The following charts show revenues for margarine in three stores of a supermarket chain on consecutive days. While Supermarket 1, our control, did not do any special marketing promotions, Supermarket 2 used a cardboard display and Supermarket 3 had a friendly, young sales clerk who tempted shoppers with a piece of bread with margarine.
The first chart shows the mean of five daily revenues for each supermarket. The difference in these means seemingly signalizes a clear rank in effectiveness. Although this type of presentation is commonplace, it is very dangerous and downright wrong. It suggests security that doesn’t exist.
On a side note: If someone declared that this chart showed a 5% significant test result, most people would view the results as hard evidence. Unfortunately, only few statistical institutions and academic textbooks truly understand what “significant” really means*. In the meantime, the hysterical and ever-growing masses cling to their misconceptions…

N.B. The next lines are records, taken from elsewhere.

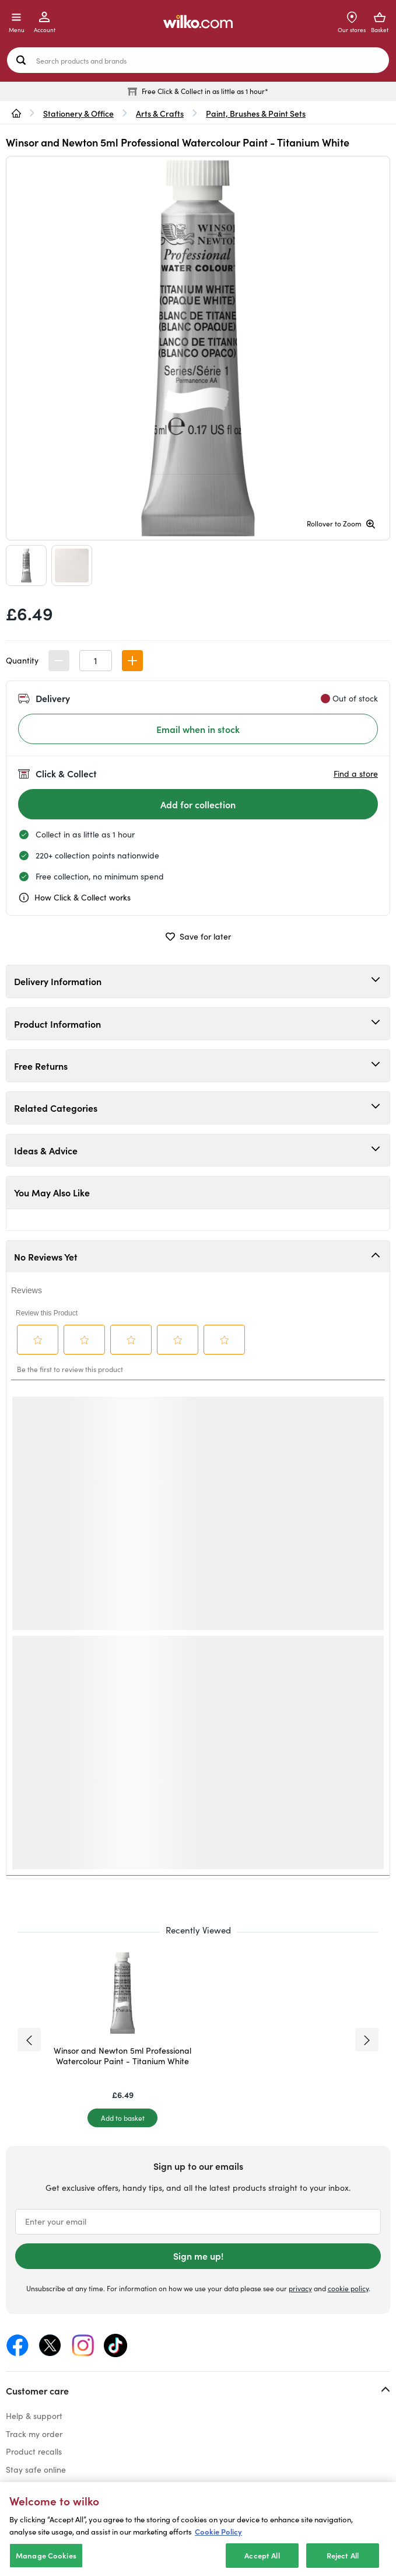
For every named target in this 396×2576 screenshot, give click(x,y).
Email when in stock (198, 728)
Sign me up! (198, 2255)
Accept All (261, 2555)
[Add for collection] (198, 804)
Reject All (343, 2555)
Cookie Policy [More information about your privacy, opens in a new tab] (218, 2531)
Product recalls (34, 2451)
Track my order (34, 2433)
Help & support (34, 2415)
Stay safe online (36, 2469)
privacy (300, 2288)
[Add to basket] (122, 2118)
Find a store (356, 773)
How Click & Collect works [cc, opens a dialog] (74, 897)
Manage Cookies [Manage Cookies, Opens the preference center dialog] (46, 2555)
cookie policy (348, 2288)
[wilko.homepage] (16, 113)
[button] (132, 660)
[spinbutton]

My problem with the chart above is that it conceals more than it reveals. There is no explanation how the daily values are scattered around the mean and if an outlier somehow influenced the results. This can have one of two reasons. 1. The person who made this chart is naïve and truly fell for the typical marketing line that he or she can use statistical software without any background or knowledge of statistics whatsoever. 2. The individual is fully aware that the data is weak and chose to match the data to the argumentation instead of matching the argumentation to the data. At any rate, the readers lose the opportunity to think for themselves.
My tip? Ignore these types of visualizations. Otherwise, it will be impossible to get rid of them in the long run.

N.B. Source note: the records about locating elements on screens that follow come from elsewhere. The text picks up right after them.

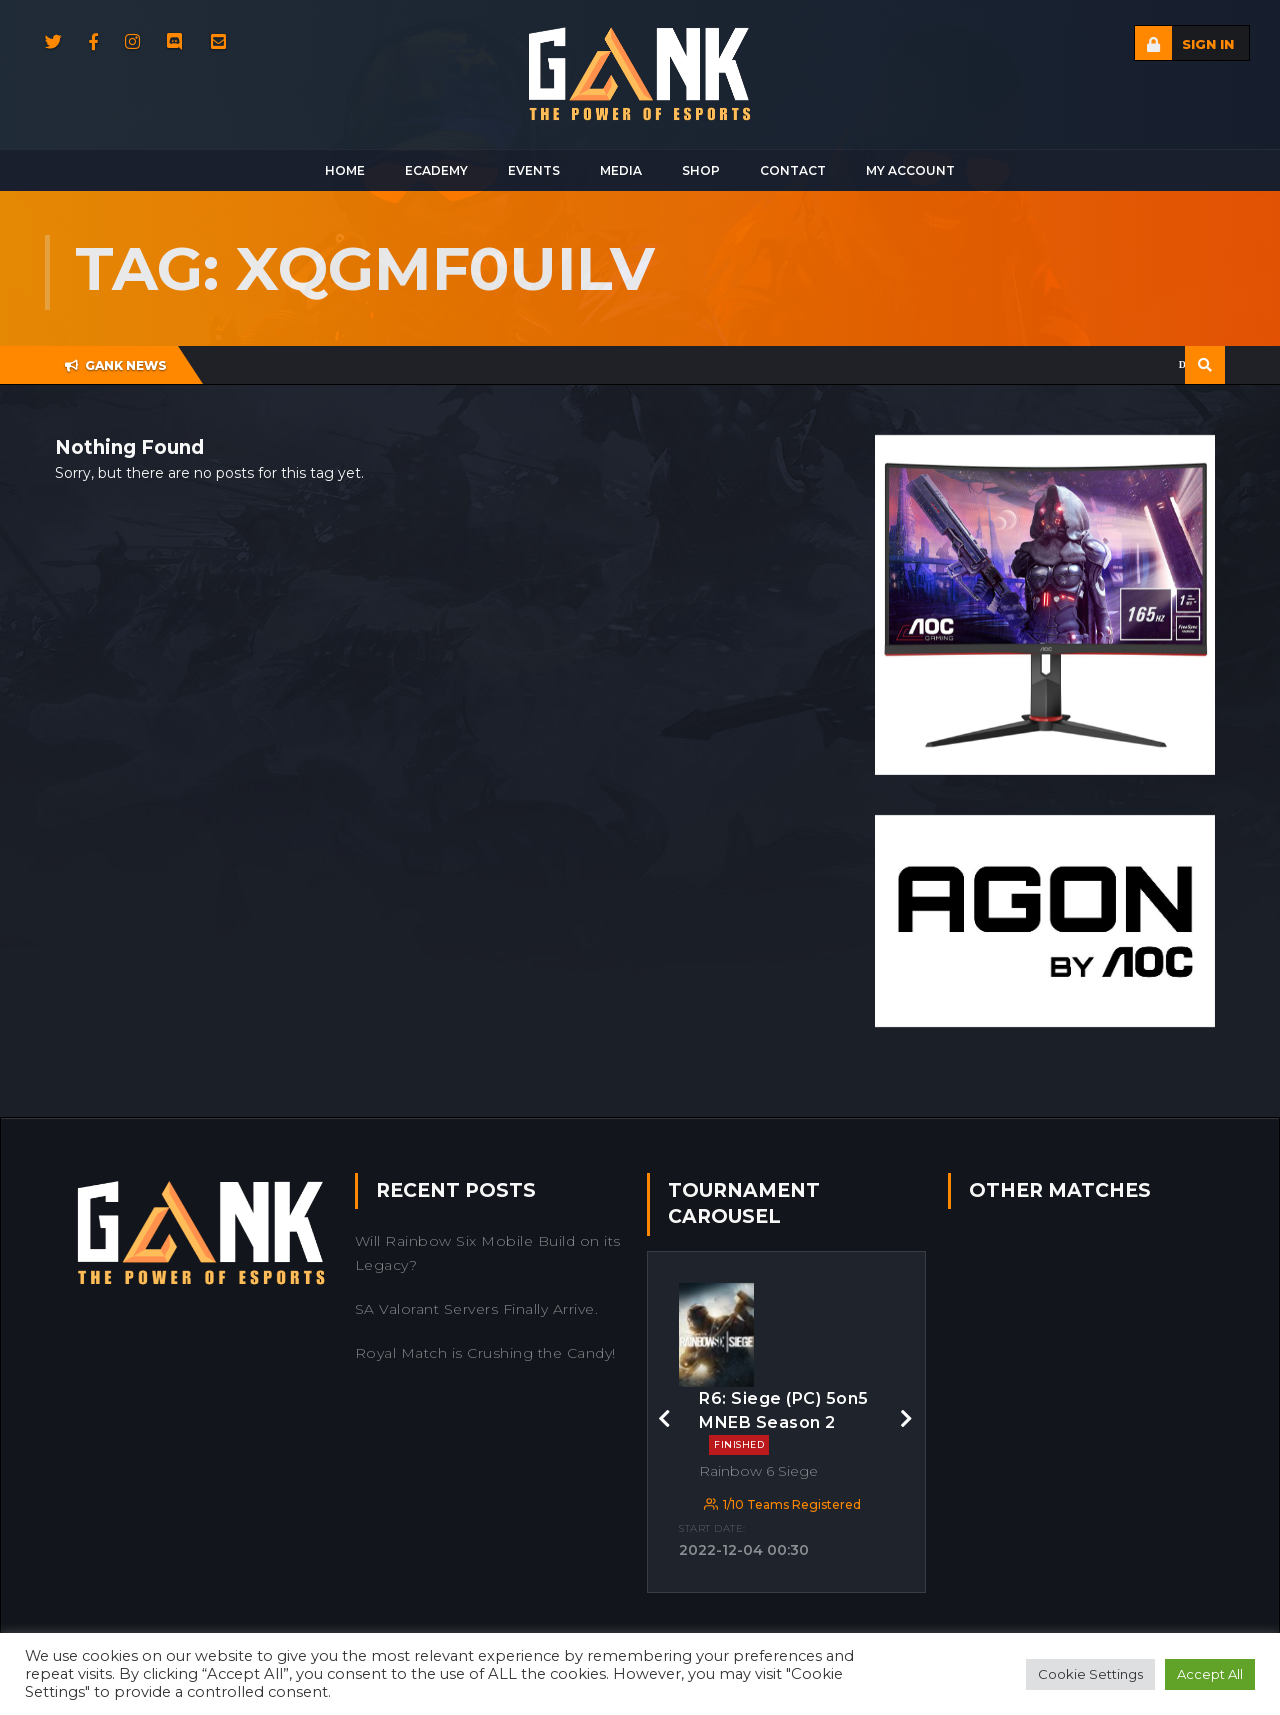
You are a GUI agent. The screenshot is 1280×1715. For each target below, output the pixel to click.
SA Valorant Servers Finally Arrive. (477, 1309)
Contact (793, 170)
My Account (910, 170)
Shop (701, 170)
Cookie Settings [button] (1090, 1674)
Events (534, 170)
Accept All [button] (1210, 1674)
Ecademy (436, 170)
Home (345, 170)
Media (621, 170)
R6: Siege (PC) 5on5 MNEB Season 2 (784, 1422)
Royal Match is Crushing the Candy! (485, 1353)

The second chart tries to correct the faults described above by integrating a graphical view of the standard error. It even complies with Geoffrey Loftus’ standards**. The standard error estimates how the values are scattered among the population. This only happens, however, if we are using a normally distributed test sample – which is not the case here.

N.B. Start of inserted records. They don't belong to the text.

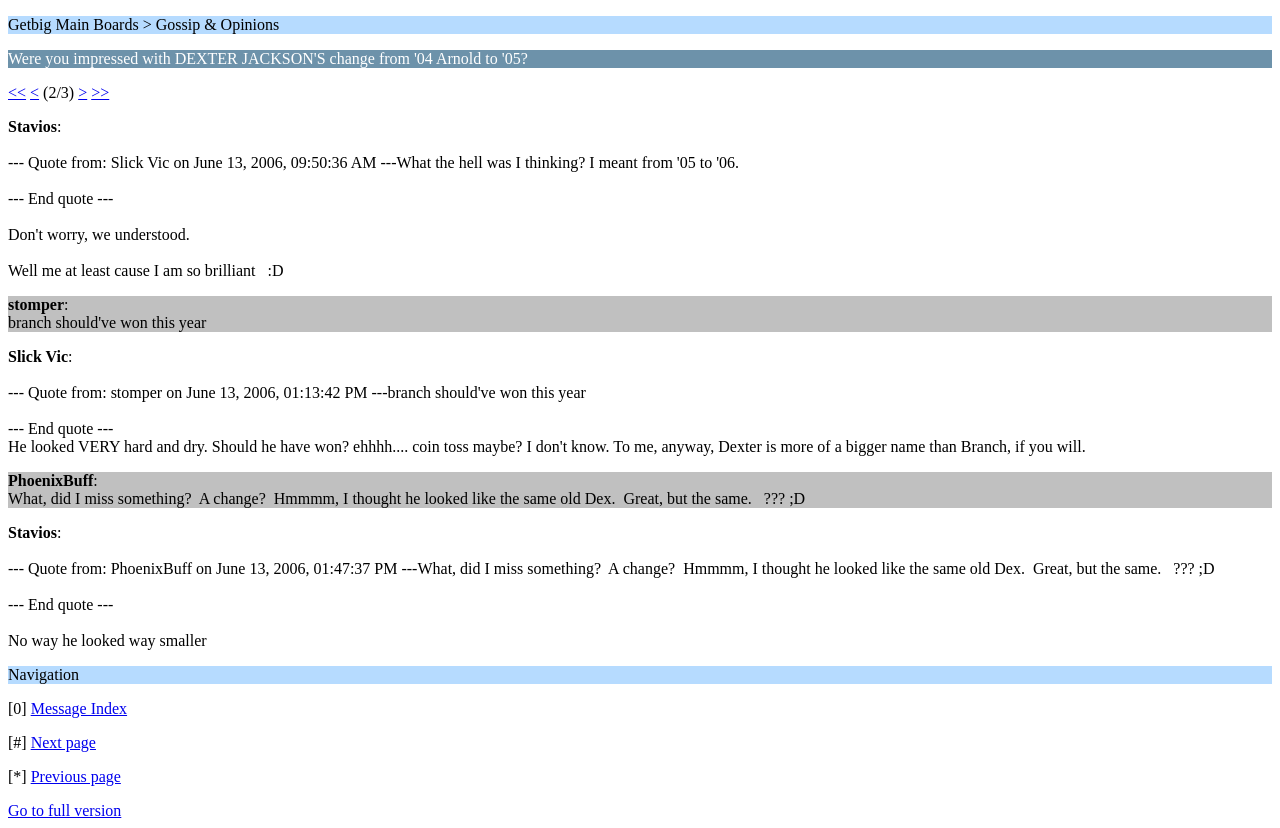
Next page (63, 742)
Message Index (79, 708)
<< (17, 92)
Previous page (76, 776)
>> (100, 92)
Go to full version (64, 810)
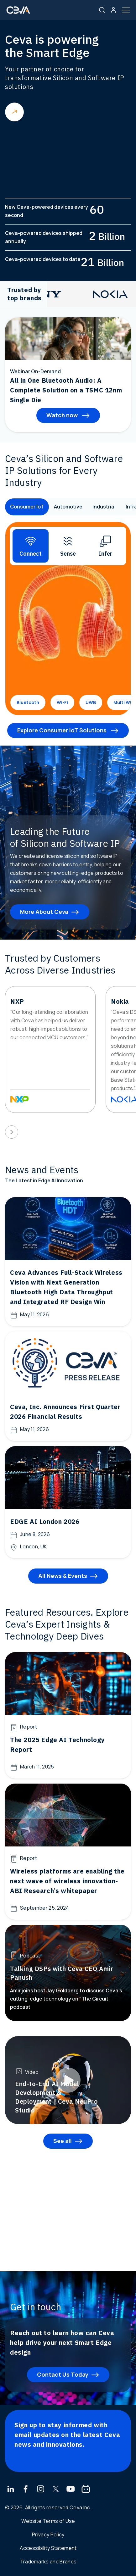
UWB (91, 702)
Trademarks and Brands (48, 2561)
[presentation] (11, 1132)
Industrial (104, 506)
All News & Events (62, 1575)
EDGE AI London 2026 (44, 1521)
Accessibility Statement (48, 2548)
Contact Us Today (62, 2374)
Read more (14, 112)
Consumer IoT (27, 506)
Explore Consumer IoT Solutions (62, 730)
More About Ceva (44, 911)
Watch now (62, 415)
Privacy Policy (48, 2534)
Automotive (68, 506)
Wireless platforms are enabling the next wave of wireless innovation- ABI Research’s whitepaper (67, 1881)
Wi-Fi (62, 702)
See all (62, 2141)
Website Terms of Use (48, 2521)
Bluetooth (28, 702)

The last chart is my personal favorite. Even managers can understand it. In fact, I think it marks the difference between statistical rituals and statistical thinking.
*Krämer/Gigerenzer 2005, page 6
** see Loftus, G.R., A picture is more worth than thousand p-values: On the irrelevance of hypothesis testing in the computer age, Behavior Research Methods, Instrumentation and Computers 25 (1993) 2, S. 250 ff, figure 3.